International Journal of Mathematics and Mathematical Sciences
Volume 5 (1982), Issue 1, Pages 61-85
doi:10.1155/S0161171282000076
Algebras with actions and automata
1Fachbereich Mathematik, TU Berlin, Str. d. 17. Juni 135, 1000, Berlin 12, Germany
2Mathematics Department, University of California, Berkeley 94720, California, USA
Received 18 February 1980
Copyright © 1982 W. Kühnel et al. This is an open access article distributed under the Creative Commons Attribution License, which permits unrestricted use, distribution, and reproduction in any medium, provided the original work is properly cited.
Abstract
In the present paper we want to give a common structure theory of left action, group operations, R-modules and automata of different types defined over various kinds of carrier objects: sets, graphs, presheaves, sheaves, topological spaces (in particular: compactly generated Hausdorff spaces).
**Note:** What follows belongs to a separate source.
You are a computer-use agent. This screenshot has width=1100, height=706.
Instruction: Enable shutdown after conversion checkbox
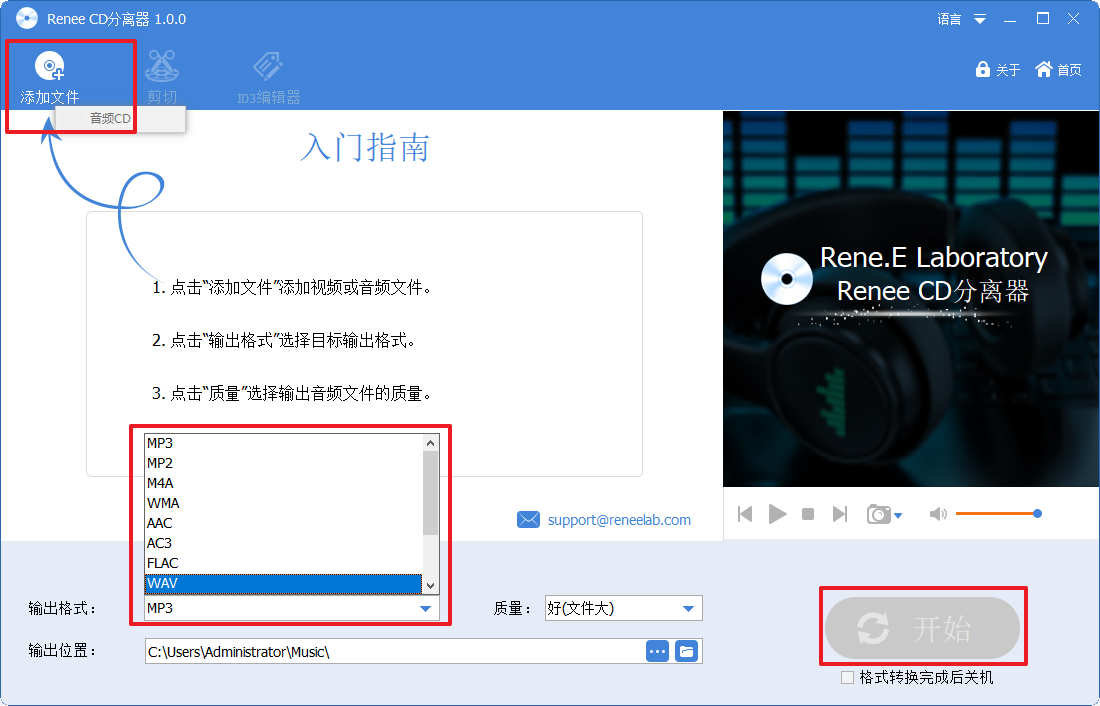point(848,678)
The first section gives an axiomatic approach to algebraic structures relative to a base category B, slightly more powerful than that of monadic (tripleable) functors. In section 2 we generalize Lawveres functorial semantics to many-sorted algebras over cartesian closed categories. In section 3 we treat the structures mentioned in the beginning as many-sorted algebras with fixed scalar or input object and show that they still have an algebraic (or monadic) forgetful functor (theorem 3.3) and hence the general theory of algebraic structures applies. These structures were usually treated as one-sorted in the Lawvere-setting, the action being expressed by a family of unary operations indexed over the scalars. But this approach cannot, as the one developed here, describe continuity of the action (more general: the action to be a B-morphism), which is essential for the structures mentioned above, e.g. modules for a sheaf of rings or topological automata. Finally we discuss consequences of theorem 3.3 for the structure theory of various types of automata. The particular case of algebras with fixed natural numbers object has been studied by the authors in [23].